Collected data:

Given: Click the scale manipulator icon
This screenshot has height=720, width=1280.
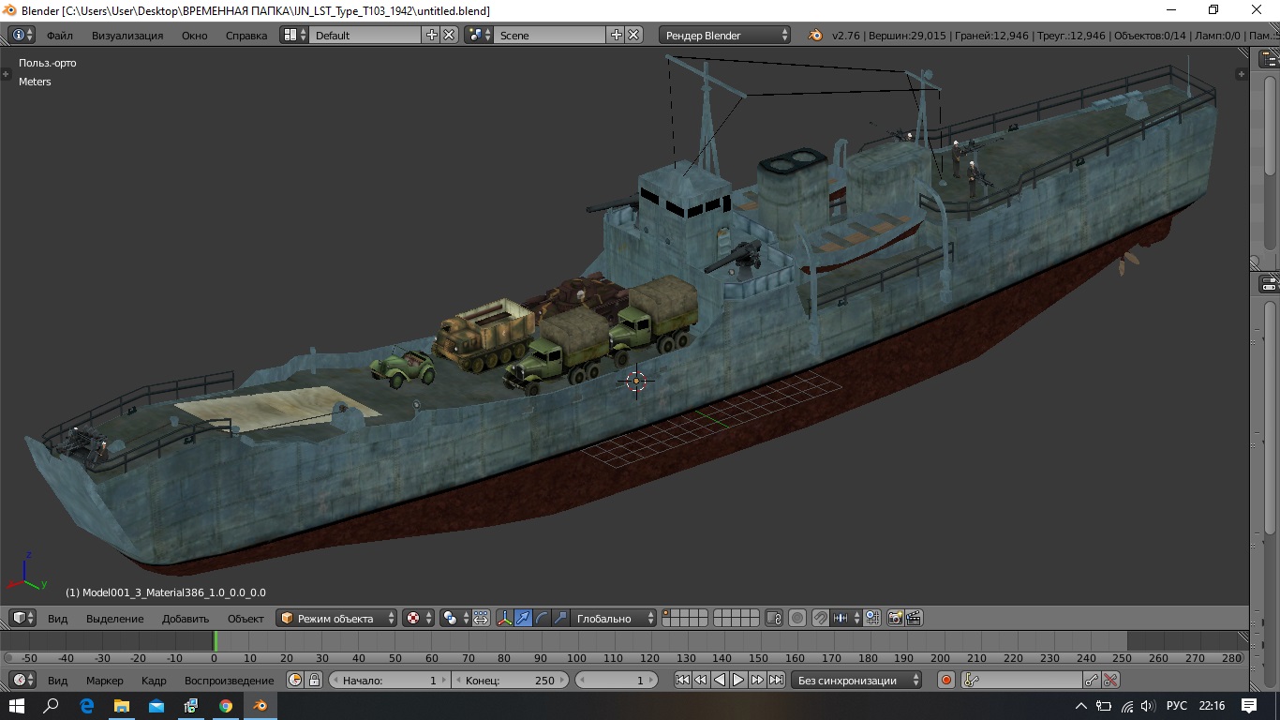Looking at the screenshot, I should click(560, 619).
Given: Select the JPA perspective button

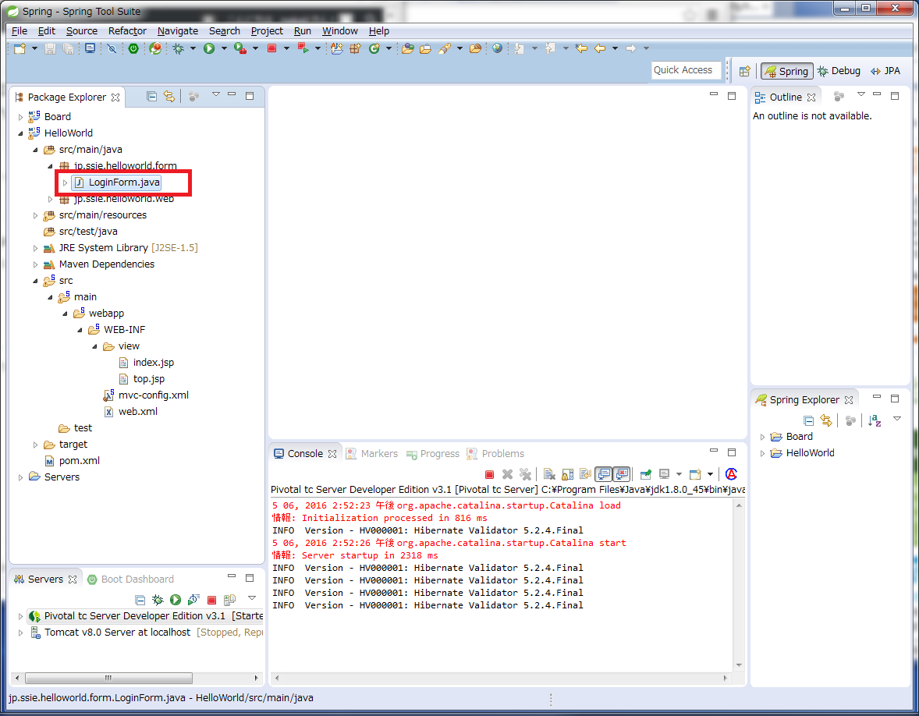Looking at the screenshot, I should [x=885, y=71].
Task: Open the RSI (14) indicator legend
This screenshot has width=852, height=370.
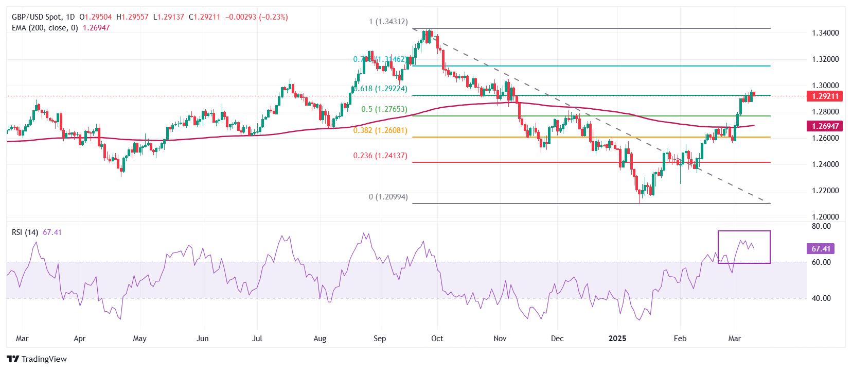Action: (25, 232)
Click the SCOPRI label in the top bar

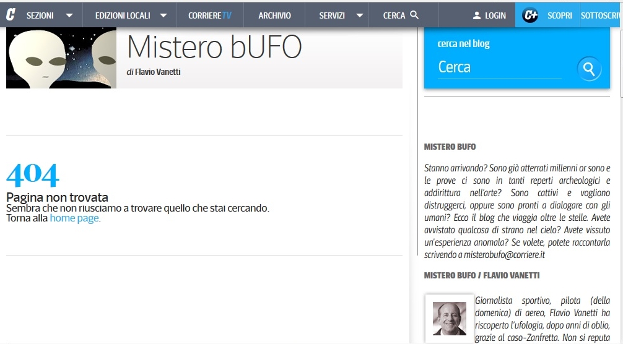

Task goal
Starting with the line that contains "This screenshot has width=852, height=370.", print every line through the end of the data exactly as written; omit all pictures and add nothing else.

Output of the task
This screenshot has width=852, height=370.
Action: (25, 232)
Click the SCOPRI label in the top bar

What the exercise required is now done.